==== Provided records ====
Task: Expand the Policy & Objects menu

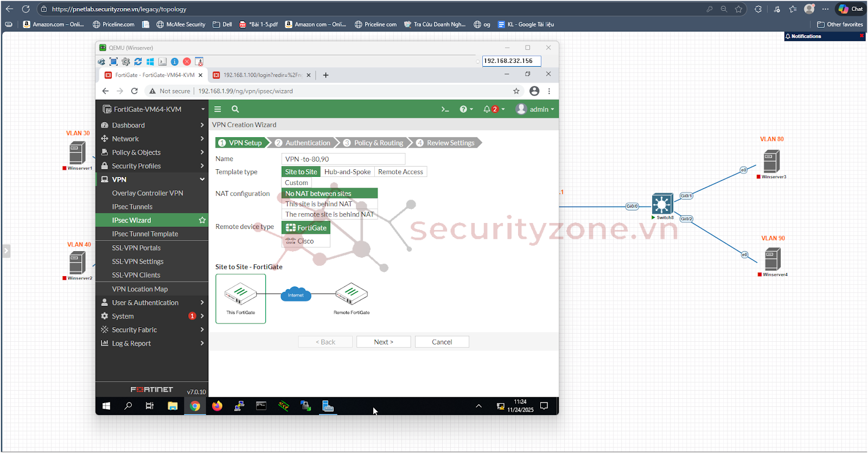Action: pos(136,152)
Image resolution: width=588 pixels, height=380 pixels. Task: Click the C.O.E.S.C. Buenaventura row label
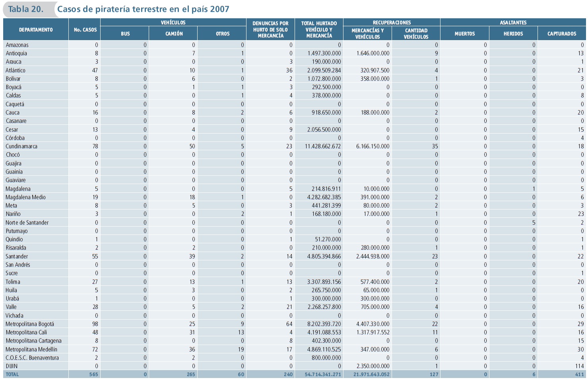point(32,358)
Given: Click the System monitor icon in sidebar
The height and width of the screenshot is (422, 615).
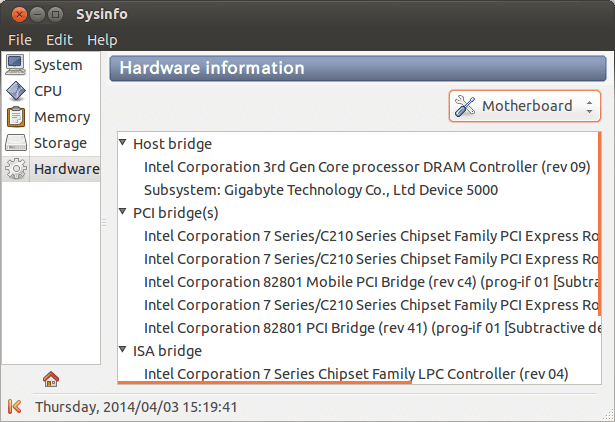Looking at the screenshot, I should [x=15, y=65].
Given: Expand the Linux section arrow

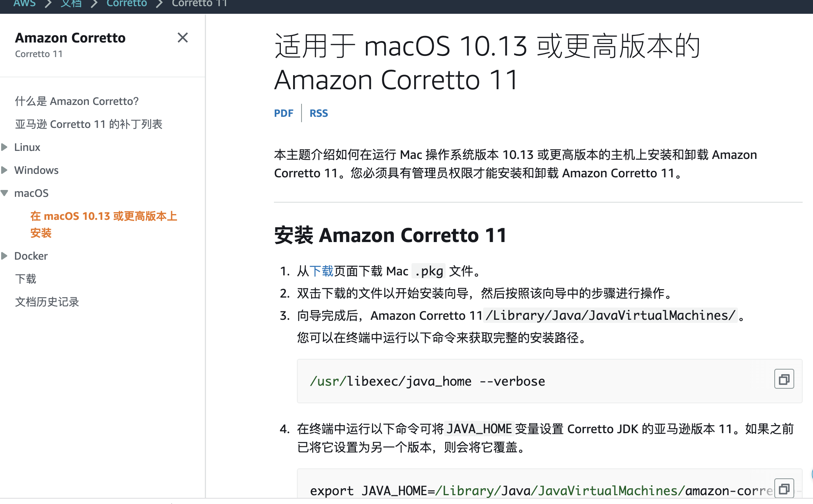Looking at the screenshot, I should (x=5, y=147).
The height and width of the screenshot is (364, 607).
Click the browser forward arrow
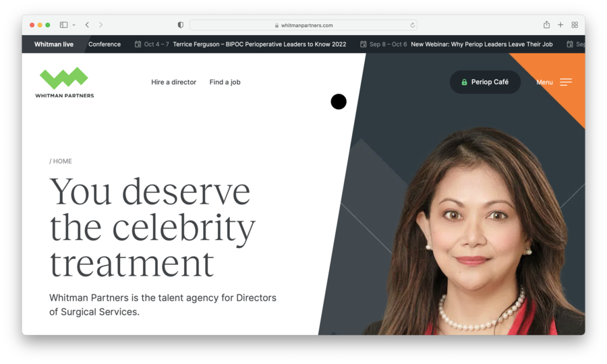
====
*Assigned task*. Retype all entries above verbatim; no pictures belong in the copy.

*Output of the exercise*.
Task: Expand the Policy & Objects menu

Action: pos(136,152)
Image resolution: width=588 pixels, height=380 pixels. Task: Click the C.O.E.S.C. Buenaventura row label
point(32,358)
Given: Click the System monitor icon in sidebar
The height and width of the screenshot is (422, 615).
Looking at the screenshot, I should [x=15, y=65].
Given: Expand the Linux section arrow

Looking at the screenshot, I should (x=5, y=147).
The height and width of the screenshot is (364, 607).
Click the browser forward arrow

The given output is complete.